A key aspect of General Education is helping students learn how to learn, introducing them to the methodologies of learning. For example, students could learn about how to read a newspaper, how to analyze global and domestic events from the perspective of a committed by objective (or disinterested) perspective. We must take a realistic look at our students, demographically, scholastically, and design a system that meets their needs.
General Education is less about content, more about process. The content of General Education courses could vary along any number of themes. Our focus should be to model a passion for learning. When General Education courses become totally content-driven, they risk becoming formalistic and may miss discussion of how people create contents/ideas.
As an organizing theme, the questions of "Who am I?" "Why am I here?" and "Where am I going" are fundamental to the liberal arts. Many of our students have no clue as to the nature of the community from which they come or in which they find themselves.
General Education courses should use general contents/themes rather than discipline-focused content. If we want many faculty to participate, and we use general contents/themes, faculty will gravitate towards the ones that fit with their interests and expertise. For General Education to be successful, instructors must feel that they have command of the material, be invested in the courses, have a connection to the process.
Some faculty view General Education primarily as fitting in the first 2 years of students' programs; others favor a model that spreads courses across all 4 years.
May need to have distribution requirements both in the communication and ideas segments to ensure broad skill development and idea-building.
GE should not only teach students information, but help them apply specifics to their lives. Courses should give information with context. A science GE course should teach the scientific process and the major concepts.
General Education should provide a broad liberal arts education. This includes two main goals: providing general knowledge in a variety of fields and teaching basic skills (e.g., how to study).
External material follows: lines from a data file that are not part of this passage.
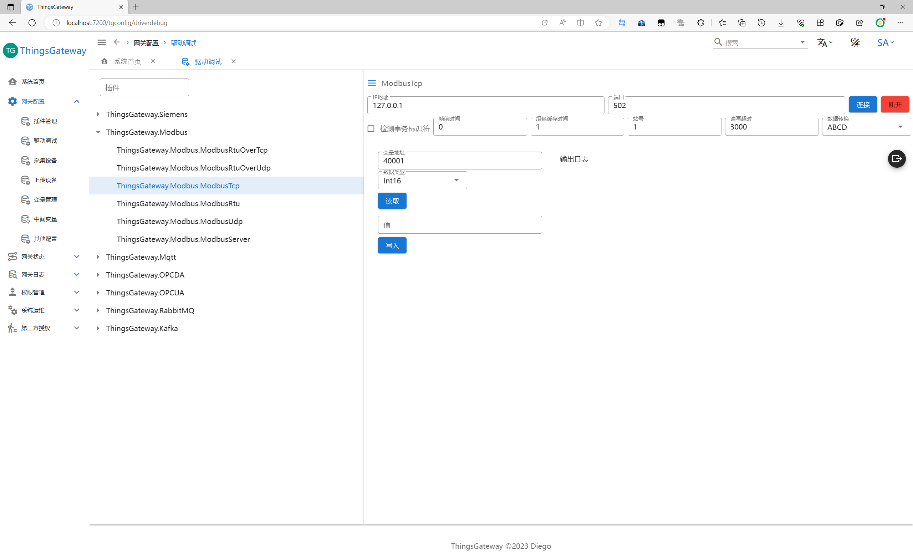Click the 连接 button
913x553 pixels.
[863, 105]
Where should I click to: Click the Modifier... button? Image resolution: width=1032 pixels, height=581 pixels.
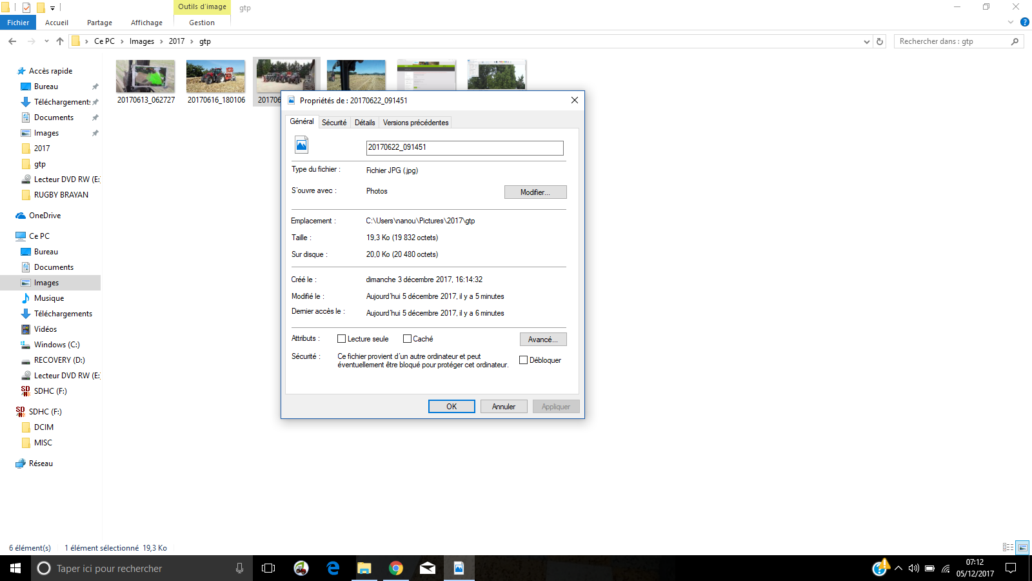point(535,192)

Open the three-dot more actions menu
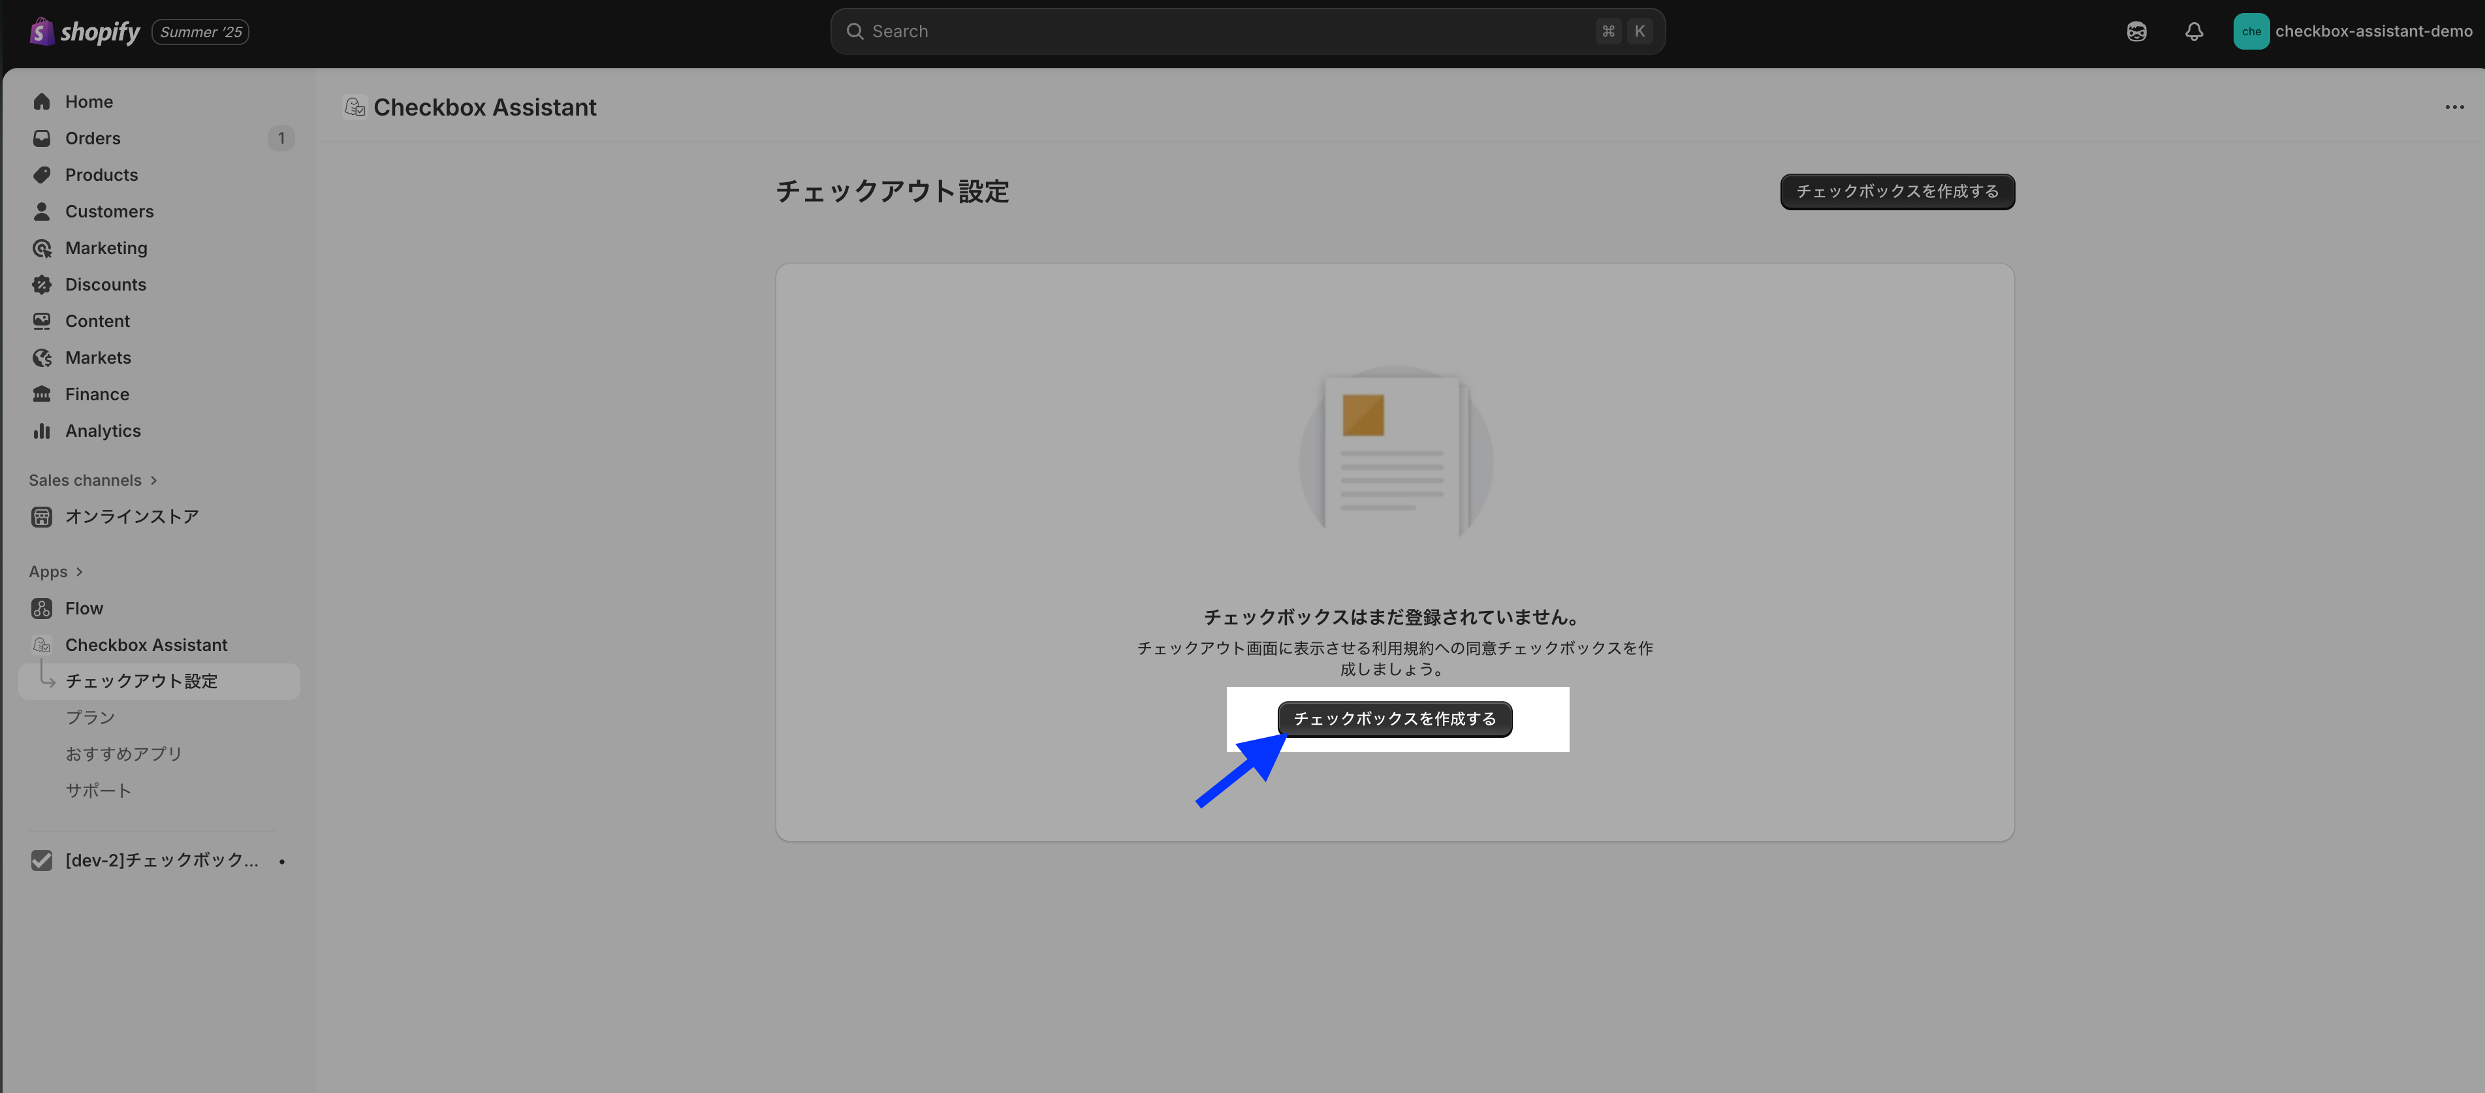tap(2454, 107)
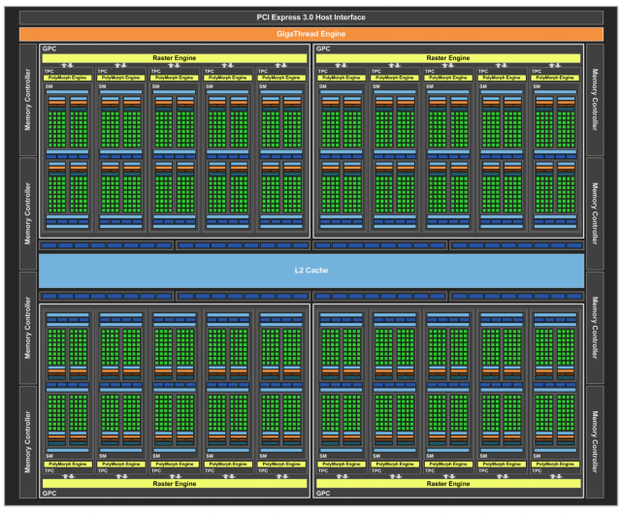Click the GPC label of the bottom-right cluster

click(323, 493)
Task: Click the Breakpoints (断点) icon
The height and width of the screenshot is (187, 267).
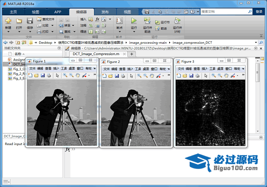Action: pos(119,21)
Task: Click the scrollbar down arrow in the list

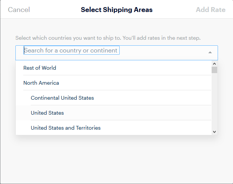Action: (214, 132)
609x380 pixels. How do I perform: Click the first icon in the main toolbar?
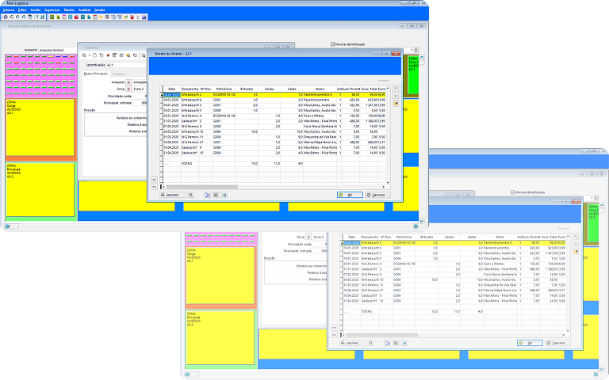coord(5,17)
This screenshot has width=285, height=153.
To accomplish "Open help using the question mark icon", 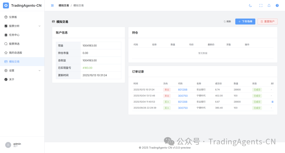I will [277, 6].
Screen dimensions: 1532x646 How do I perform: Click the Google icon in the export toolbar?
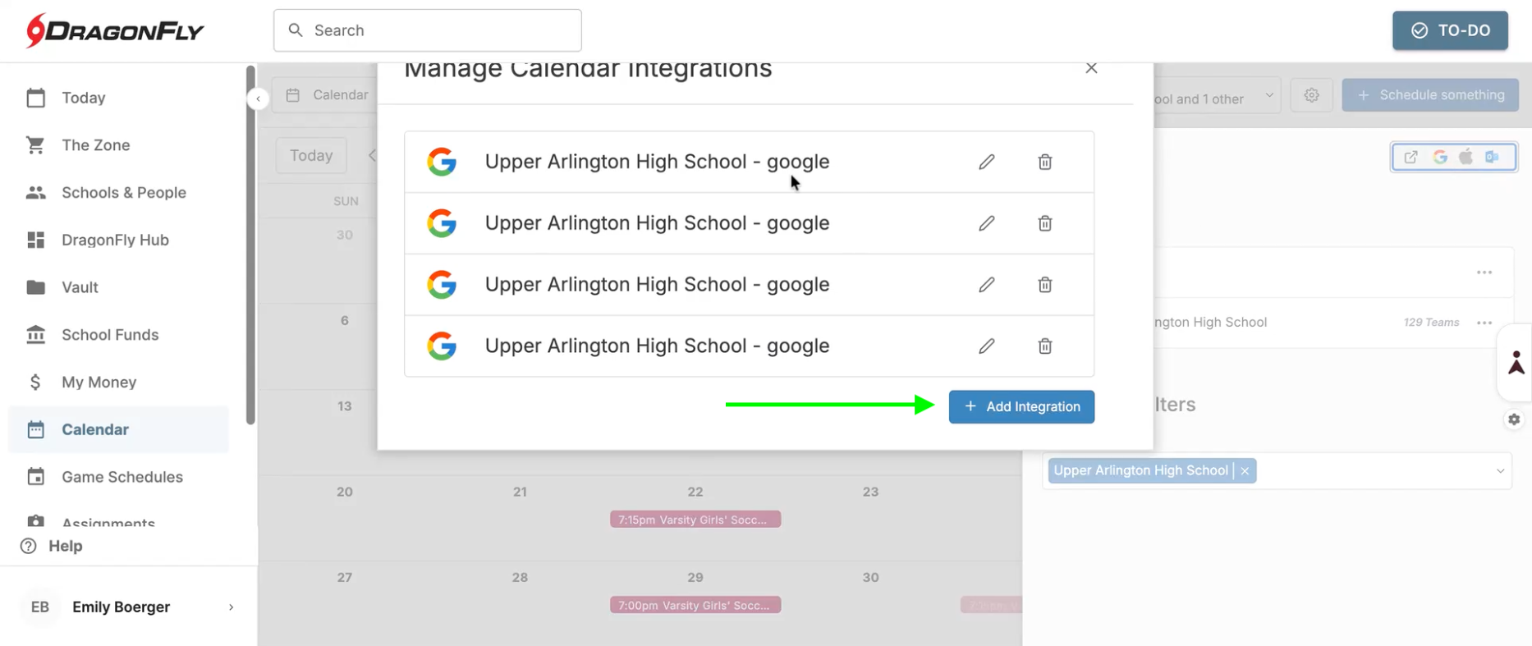tap(1439, 157)
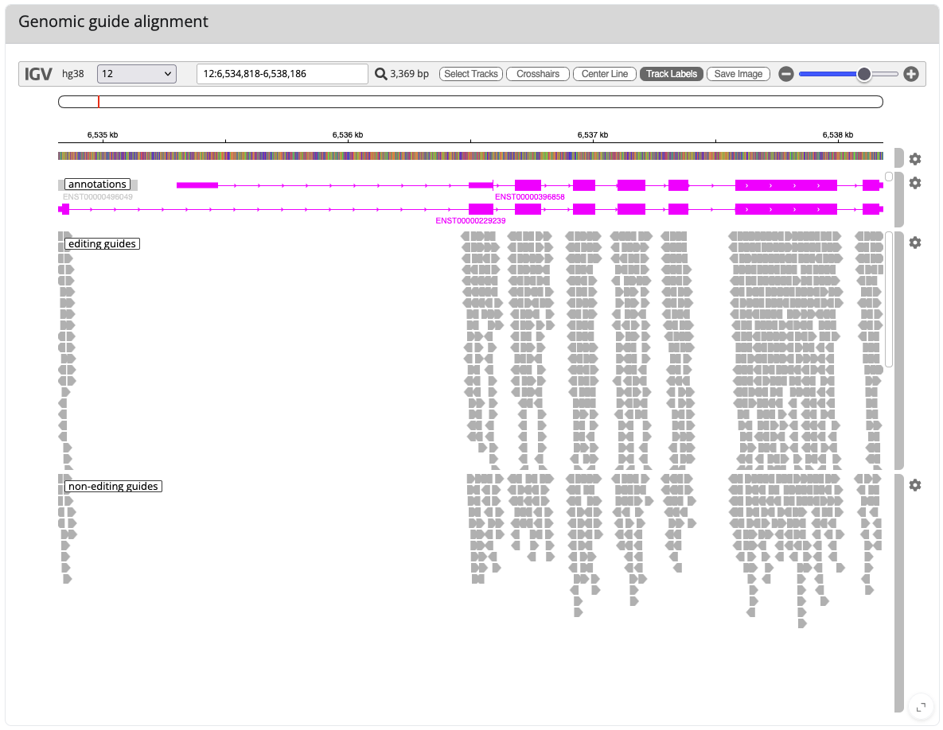This screenshot has height=730, width=943.
Task: Open the non-editing guides track gear menu
Action: (x=914, y=484)
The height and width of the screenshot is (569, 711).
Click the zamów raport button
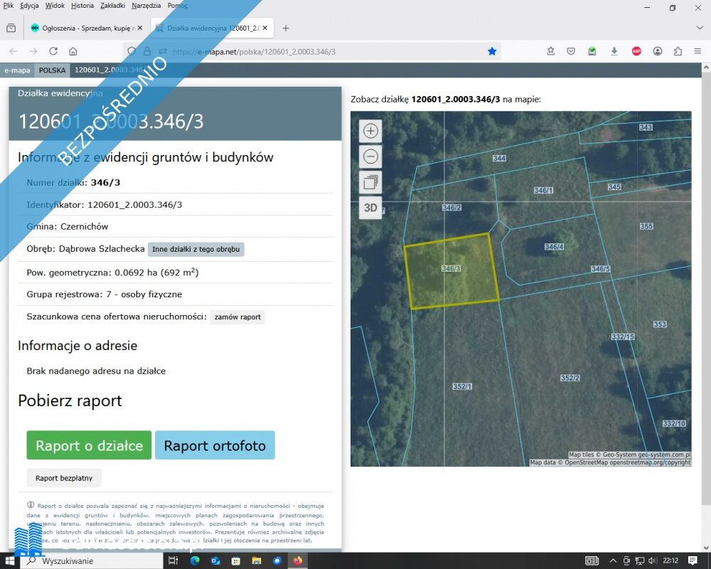237,317
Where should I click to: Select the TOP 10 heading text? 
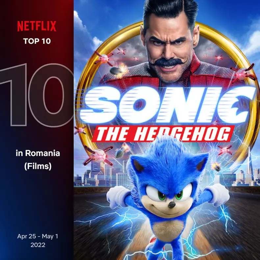point(37,41)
These elements also help prepare students for study in their major fields.
General Education courses could themselves be first courses in the major. In some cases students may be beyond the skill/knowledge level of a General Education course and are better served by taking a more advanced course. One example of this is natural science majors who are ready to take more sophisticated lab science courses as new freshmen.
Data (examined by one faculty member) indicate that within the UNC system, UNCA graduates are at the bottom of the earning pool after graduation, below even graduates from some traditionally Black colleges. This suggests that UNCA students may not be as well prepared in their majors as students from other UNC campuses. UNCA should not focus on General Education to the exclusion of major education.
The number of semester hours dedicated to General Education at UNCA may be a problem. Some majors (e.g., natural sciences) require many cognate courses. If we are committed to excellence in the major, and also want to give students some opportunities to take purely elective courses, the General Education core may need to shrink. Letting first courses in the major fulfill General Education requirements actually reduces the extent of this problem. Free electives are important to students’ education.
This does not mean faculty reject the notion of a strong General Education core. Some faculty like the current structure and do not favor significant reductions. All faculty prefer the current type of mixed model in which there are some core General Education and also some sets of distribution/menu choices. Faculty want students to be broadly educated but there is a variety of opinions on how much guidance they need to ensure this. Some believe students left to their own devices will sample broadly; others see a need for structured General Education program with specified requirements across areas.